**Problem description**
Reproduce each record below in full, word for word, without images.

**Raw data**
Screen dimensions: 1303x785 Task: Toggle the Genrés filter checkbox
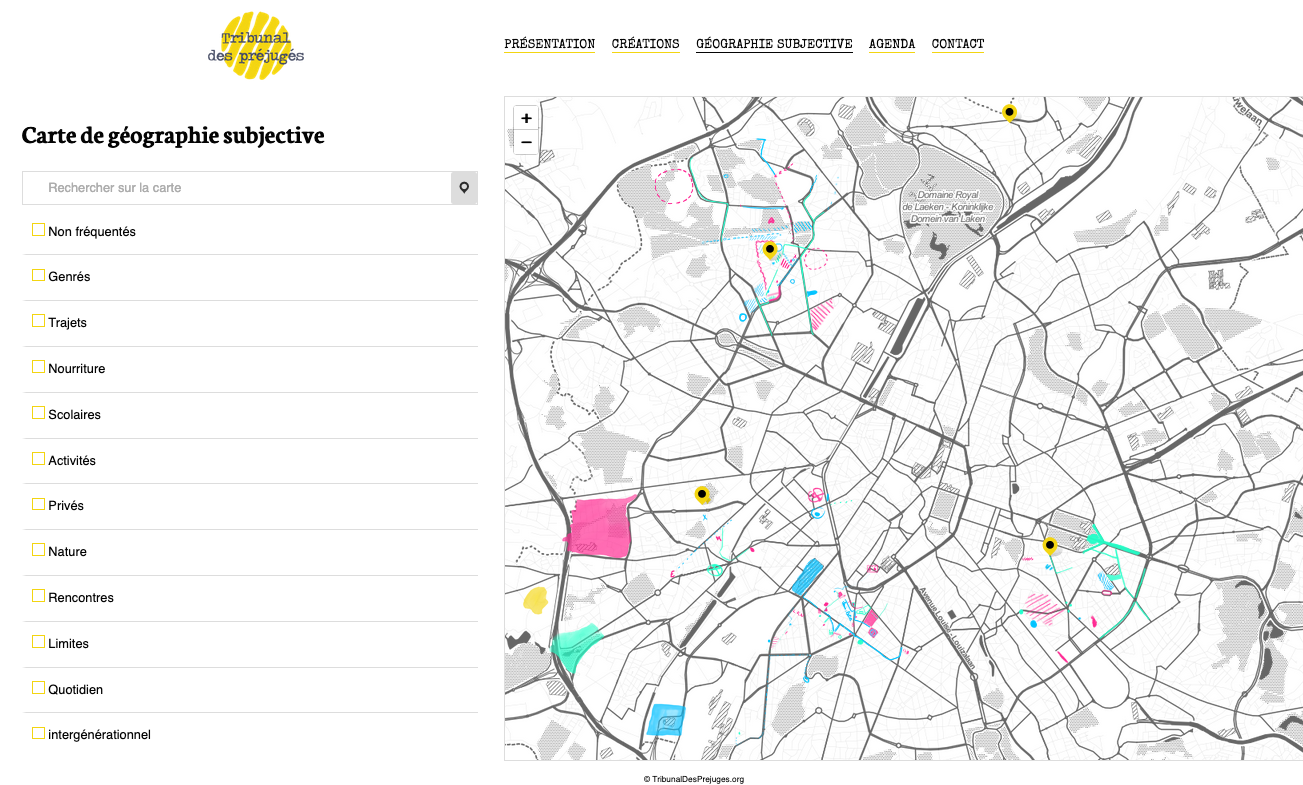38,275
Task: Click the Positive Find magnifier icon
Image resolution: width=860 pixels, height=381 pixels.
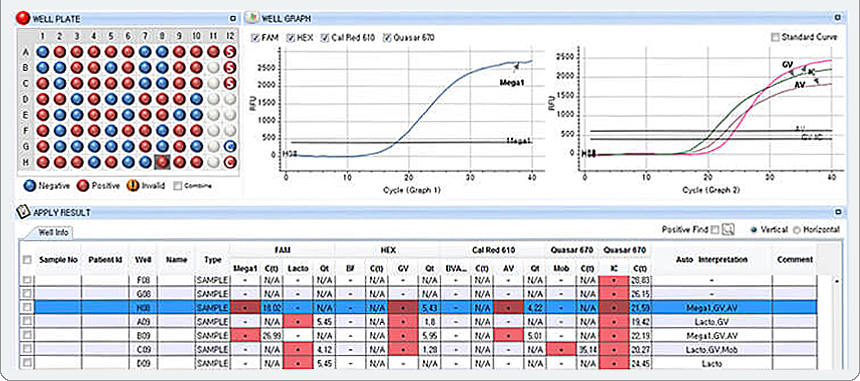Action: click(728, 230)
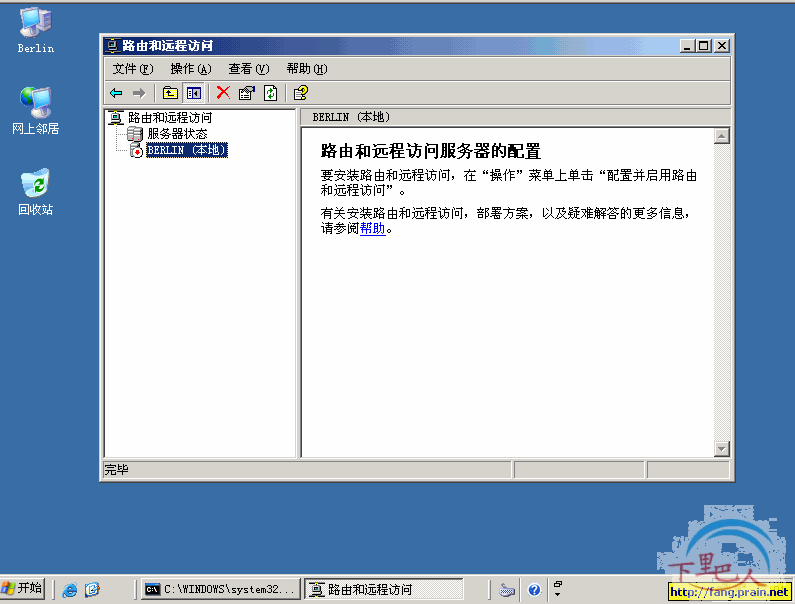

**Solution for this exercise**
Screen dimensions: 1303x785 Task: Toggle the Genrés filter checkbox
38,275
Task: Click the Positive Find magnifier icon
Image resolution: width=860 pixels, height=381 pixels.
Action: click(728, 230)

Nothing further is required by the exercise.